## EXERCISE DETAILS
Search through the entries for the word "will" and copy every line that has it.

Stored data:

______

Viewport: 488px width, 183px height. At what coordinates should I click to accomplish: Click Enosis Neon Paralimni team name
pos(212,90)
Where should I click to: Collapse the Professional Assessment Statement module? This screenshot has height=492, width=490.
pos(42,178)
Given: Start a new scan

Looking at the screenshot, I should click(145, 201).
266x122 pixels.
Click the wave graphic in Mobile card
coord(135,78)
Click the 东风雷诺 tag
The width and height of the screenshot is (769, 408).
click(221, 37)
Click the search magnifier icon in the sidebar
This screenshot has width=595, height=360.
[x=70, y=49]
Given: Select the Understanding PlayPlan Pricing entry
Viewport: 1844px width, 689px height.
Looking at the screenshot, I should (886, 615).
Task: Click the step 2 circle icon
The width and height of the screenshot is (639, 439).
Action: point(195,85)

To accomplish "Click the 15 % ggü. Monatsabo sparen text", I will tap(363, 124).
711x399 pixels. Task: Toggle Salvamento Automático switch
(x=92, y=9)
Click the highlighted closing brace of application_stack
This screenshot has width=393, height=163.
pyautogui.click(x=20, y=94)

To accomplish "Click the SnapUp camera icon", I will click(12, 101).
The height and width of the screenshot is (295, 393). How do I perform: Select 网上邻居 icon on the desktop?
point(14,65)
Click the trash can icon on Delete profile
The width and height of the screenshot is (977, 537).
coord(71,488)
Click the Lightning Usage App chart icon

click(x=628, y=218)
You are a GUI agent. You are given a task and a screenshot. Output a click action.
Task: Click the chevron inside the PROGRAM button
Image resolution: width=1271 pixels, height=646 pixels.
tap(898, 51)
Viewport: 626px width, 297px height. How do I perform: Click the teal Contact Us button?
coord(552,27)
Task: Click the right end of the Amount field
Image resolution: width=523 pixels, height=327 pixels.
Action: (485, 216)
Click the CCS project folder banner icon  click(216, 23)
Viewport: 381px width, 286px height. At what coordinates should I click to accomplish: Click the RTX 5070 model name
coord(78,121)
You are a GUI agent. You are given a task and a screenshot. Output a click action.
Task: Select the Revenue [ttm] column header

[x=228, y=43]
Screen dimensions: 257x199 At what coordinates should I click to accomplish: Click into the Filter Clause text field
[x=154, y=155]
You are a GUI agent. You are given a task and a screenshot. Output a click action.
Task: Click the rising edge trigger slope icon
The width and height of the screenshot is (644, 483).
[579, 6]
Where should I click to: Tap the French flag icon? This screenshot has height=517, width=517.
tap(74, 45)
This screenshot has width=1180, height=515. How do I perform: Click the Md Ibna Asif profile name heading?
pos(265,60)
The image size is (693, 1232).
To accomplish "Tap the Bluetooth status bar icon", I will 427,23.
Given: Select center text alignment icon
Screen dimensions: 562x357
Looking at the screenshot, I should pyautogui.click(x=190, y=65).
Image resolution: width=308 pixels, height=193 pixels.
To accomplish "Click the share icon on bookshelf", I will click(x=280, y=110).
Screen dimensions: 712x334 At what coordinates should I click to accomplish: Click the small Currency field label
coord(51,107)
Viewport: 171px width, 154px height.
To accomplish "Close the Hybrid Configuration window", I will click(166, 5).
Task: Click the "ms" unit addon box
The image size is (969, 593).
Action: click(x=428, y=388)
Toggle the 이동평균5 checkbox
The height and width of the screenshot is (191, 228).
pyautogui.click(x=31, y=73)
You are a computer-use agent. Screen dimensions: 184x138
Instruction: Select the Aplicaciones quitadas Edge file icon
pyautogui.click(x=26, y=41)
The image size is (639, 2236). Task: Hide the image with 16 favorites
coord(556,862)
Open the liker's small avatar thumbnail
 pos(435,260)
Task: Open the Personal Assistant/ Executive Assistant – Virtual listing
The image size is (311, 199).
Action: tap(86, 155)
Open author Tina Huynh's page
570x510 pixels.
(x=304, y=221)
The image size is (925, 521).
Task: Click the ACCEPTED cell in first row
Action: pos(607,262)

______

## PROBLEM SOLUTION
To accomplish "Click the 15 % ggü. Monatsabo sparen text", I will tap(363, 124).
To accomplish "Click the SnapUp camera icon", I will click(12, 101).
To accomplish "Tap the Bluetooth status bar icon", I will 427,23.
To accomplish "Click the share icon on bookshelf", I will click(x=280, y=110).
To accomplish "Close the Hybrid Configuration window", I will click(166, 5).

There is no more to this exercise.